**How to complete this task:**
Reproduce all records below exactly.

Saved data entries
━━━━━━━━━━

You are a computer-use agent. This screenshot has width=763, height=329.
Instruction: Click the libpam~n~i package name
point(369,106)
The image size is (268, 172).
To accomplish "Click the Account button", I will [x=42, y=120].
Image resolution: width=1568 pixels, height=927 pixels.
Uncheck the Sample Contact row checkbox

━━━━━━━━━━

**Written solution:**
You are a computer-use agent. This screenshot has width=763, height=329.
Instruction: Click the libpam~n~i package name
point(369,106)
The image size is (268, 172).
To accomplish "Click the Account button", I will [x=42, y=120].
Image resolution: width=1568 pixels, height=927 pixels.
Uncheck the Sample Contact row checkbox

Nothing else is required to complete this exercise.